Task description: Show every line of the data that includes the word "dimensions".

Exercise data:
● ● ●

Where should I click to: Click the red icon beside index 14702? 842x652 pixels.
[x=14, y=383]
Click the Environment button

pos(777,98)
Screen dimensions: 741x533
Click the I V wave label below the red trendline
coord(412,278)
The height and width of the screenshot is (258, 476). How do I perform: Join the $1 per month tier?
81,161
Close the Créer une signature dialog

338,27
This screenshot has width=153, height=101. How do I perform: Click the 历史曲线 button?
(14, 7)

● ● ●

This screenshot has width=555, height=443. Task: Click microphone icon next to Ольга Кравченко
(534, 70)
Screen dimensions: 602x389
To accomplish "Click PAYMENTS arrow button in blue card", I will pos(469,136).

● ● ●

Answer to this problem:
Screen dimensions: 741x533
Screen dimensions: 602x389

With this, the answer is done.